__Goal__
Put the stretch of rows below, from the line containing "What do you see at coordinates (226, 71)" through the line containing "coordinates (454, 259).", into a JSON list of strings, one string per line, with blank lines left out.

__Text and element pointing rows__
────────────────

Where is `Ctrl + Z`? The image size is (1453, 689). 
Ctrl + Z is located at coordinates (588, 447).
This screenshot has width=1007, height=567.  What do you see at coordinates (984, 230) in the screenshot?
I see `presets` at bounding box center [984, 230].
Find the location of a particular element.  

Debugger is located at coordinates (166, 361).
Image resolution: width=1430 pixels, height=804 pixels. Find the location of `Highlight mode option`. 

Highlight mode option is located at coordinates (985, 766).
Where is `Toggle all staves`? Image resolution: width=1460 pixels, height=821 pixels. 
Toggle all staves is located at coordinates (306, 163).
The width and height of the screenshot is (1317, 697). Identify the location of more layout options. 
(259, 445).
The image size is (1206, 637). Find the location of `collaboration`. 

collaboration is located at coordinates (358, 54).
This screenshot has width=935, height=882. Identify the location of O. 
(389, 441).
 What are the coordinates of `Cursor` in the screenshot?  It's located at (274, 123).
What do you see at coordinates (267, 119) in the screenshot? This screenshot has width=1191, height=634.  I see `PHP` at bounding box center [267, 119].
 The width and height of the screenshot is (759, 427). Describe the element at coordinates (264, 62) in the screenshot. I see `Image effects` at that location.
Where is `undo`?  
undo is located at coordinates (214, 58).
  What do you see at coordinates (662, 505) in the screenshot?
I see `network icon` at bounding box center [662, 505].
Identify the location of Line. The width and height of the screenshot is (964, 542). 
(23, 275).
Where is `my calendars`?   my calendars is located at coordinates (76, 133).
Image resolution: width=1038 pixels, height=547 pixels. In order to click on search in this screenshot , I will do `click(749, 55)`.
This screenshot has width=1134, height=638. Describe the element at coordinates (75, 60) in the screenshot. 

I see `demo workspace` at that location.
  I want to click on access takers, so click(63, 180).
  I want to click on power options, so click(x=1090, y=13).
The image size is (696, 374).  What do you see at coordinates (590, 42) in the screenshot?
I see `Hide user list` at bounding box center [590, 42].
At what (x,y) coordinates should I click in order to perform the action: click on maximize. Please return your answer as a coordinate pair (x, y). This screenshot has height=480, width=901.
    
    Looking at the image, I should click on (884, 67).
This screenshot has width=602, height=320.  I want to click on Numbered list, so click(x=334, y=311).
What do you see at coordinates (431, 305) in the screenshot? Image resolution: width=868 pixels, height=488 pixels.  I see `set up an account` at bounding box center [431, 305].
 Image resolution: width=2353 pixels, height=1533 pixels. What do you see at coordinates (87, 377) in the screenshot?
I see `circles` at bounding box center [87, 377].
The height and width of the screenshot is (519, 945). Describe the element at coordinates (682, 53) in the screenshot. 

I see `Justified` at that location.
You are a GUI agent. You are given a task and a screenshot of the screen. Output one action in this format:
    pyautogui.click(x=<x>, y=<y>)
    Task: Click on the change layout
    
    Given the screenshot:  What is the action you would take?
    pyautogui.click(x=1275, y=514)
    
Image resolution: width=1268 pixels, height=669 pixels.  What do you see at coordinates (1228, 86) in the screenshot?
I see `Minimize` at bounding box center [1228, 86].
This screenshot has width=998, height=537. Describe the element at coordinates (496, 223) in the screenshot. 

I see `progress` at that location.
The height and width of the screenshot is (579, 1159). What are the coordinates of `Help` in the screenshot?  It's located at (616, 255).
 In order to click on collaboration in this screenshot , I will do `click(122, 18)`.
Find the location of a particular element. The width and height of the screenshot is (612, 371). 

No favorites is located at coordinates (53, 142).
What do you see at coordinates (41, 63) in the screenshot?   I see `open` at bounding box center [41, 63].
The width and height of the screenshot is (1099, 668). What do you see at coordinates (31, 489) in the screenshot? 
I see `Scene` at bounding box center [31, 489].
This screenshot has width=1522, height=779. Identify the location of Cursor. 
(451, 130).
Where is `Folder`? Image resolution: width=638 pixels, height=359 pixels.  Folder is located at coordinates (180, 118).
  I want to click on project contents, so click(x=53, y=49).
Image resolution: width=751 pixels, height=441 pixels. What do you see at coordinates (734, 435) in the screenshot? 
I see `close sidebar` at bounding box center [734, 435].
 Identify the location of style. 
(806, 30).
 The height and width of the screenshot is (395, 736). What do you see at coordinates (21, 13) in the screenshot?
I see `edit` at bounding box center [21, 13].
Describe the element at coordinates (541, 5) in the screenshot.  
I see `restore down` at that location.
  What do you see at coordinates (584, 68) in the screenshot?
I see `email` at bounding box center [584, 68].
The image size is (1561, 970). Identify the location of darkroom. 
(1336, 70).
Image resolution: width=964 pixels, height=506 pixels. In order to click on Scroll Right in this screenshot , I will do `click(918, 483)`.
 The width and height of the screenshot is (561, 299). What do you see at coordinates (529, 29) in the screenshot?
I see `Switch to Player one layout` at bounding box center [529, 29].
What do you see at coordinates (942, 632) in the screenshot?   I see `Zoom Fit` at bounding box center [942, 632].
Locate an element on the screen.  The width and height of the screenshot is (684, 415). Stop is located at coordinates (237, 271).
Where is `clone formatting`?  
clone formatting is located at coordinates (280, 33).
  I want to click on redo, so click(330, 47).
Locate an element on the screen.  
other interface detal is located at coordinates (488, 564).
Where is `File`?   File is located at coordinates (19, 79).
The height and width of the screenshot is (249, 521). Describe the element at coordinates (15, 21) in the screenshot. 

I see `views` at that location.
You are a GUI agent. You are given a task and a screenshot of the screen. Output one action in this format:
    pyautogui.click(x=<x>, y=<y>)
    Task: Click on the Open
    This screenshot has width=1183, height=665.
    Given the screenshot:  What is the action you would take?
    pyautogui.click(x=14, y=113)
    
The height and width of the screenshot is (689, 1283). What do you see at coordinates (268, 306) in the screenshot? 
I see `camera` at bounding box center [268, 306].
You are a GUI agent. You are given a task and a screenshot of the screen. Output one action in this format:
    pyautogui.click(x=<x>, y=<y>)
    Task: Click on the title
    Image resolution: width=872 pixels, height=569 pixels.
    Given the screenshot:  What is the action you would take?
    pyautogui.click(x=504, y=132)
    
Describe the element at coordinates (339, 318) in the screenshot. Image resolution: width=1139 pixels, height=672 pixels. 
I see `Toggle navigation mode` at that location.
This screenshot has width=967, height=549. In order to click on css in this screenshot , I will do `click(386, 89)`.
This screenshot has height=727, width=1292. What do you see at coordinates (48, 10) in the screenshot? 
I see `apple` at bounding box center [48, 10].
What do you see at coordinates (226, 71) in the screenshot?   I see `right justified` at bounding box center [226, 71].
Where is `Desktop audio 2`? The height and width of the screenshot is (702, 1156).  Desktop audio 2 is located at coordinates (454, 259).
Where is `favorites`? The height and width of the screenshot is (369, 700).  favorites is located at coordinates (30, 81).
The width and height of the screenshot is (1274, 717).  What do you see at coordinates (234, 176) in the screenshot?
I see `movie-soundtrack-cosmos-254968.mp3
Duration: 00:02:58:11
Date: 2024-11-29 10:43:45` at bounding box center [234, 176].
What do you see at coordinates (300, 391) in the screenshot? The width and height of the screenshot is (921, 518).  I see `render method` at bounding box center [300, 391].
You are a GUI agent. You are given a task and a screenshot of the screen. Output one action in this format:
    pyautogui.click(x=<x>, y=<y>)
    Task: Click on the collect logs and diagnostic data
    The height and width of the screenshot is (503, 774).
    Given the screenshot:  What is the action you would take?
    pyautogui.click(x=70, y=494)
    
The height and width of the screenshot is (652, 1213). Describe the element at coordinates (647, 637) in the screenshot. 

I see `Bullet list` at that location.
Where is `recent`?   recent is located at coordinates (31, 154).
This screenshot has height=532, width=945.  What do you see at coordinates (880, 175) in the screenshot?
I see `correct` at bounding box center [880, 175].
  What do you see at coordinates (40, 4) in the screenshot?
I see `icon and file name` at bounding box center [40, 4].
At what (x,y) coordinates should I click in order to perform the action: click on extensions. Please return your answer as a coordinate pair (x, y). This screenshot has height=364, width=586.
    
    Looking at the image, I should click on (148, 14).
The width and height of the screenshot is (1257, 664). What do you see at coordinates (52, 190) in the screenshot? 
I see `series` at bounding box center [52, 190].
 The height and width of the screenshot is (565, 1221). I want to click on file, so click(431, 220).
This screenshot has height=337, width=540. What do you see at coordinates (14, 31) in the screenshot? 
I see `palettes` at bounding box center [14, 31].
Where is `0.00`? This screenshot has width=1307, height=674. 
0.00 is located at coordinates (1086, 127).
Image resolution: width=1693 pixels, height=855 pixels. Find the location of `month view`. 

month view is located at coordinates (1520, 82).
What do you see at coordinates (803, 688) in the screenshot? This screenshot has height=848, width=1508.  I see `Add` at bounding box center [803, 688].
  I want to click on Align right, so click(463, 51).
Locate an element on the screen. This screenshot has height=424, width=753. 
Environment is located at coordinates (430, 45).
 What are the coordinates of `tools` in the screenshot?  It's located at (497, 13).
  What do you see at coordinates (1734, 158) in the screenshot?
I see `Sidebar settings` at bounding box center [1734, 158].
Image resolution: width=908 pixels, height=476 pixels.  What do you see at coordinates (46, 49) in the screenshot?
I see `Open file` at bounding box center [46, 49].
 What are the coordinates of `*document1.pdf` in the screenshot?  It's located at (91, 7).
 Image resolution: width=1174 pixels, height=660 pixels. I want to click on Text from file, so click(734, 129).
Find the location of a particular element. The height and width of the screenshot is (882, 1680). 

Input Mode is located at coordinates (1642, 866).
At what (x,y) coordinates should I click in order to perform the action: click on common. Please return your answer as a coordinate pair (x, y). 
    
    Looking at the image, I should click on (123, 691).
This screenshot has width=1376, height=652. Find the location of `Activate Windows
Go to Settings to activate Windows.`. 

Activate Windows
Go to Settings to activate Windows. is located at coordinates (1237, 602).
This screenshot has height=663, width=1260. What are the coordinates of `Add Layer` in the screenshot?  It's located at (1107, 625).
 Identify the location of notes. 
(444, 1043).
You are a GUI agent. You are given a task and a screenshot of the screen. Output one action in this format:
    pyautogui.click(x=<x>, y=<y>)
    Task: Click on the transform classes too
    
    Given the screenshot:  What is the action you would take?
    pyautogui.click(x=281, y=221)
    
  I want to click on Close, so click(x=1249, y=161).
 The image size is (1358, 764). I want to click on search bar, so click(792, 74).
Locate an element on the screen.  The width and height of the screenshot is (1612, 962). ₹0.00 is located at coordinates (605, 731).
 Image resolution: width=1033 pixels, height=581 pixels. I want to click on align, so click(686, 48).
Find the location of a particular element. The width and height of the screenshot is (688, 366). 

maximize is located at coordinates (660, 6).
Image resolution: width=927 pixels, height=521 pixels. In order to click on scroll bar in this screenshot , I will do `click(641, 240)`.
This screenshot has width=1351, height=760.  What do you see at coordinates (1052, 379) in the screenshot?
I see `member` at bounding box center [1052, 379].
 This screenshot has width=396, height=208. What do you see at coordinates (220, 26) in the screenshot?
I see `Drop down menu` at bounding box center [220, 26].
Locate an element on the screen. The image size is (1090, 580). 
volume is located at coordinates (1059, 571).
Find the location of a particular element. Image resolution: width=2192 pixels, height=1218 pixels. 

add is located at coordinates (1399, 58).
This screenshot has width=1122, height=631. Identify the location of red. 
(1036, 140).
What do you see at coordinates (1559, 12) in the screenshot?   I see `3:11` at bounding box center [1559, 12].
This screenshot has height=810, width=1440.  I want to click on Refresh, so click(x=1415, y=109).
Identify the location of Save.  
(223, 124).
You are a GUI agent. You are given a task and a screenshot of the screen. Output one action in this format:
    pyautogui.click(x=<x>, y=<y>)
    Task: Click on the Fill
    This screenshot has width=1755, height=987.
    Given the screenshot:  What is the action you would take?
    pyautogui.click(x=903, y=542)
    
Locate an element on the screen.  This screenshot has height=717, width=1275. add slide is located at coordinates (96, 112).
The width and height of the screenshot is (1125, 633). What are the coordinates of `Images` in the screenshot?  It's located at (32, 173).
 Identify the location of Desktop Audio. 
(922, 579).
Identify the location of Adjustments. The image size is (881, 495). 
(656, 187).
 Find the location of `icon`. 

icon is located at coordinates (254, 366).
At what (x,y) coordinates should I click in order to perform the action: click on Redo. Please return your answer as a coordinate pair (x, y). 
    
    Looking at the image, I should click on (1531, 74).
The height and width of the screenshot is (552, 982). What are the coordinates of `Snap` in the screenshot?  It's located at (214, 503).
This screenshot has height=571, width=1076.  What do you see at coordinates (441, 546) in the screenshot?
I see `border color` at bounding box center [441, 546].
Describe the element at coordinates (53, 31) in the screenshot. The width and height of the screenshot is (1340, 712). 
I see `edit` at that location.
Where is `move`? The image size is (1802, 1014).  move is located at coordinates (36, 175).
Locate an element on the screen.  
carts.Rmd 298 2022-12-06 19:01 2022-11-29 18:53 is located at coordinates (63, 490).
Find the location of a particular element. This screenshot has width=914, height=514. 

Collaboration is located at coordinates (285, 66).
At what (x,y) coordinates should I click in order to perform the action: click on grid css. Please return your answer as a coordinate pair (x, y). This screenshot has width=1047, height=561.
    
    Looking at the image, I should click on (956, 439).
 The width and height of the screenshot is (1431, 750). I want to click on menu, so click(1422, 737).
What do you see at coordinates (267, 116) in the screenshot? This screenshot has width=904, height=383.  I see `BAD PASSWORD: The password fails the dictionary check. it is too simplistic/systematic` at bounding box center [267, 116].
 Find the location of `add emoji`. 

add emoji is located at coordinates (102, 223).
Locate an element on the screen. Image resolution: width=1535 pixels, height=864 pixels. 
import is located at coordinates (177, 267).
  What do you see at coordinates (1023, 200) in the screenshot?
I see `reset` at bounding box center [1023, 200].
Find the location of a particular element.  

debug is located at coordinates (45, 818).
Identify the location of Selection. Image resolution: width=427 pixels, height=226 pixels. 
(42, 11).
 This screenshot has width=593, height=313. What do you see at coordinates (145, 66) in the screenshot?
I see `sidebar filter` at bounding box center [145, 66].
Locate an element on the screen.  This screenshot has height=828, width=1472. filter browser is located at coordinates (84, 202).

────────────────

__Written solution__
[
  "What do you see at coordinates (226, 71) in the screenshot?   I see `right justified` at bounding box center [226, 71].",
  "Where is `Desktop audio 2`? The height and width of the screenshot is (702, 1156).  Desktop audio 2 is located at coordinates (454, 259)."
]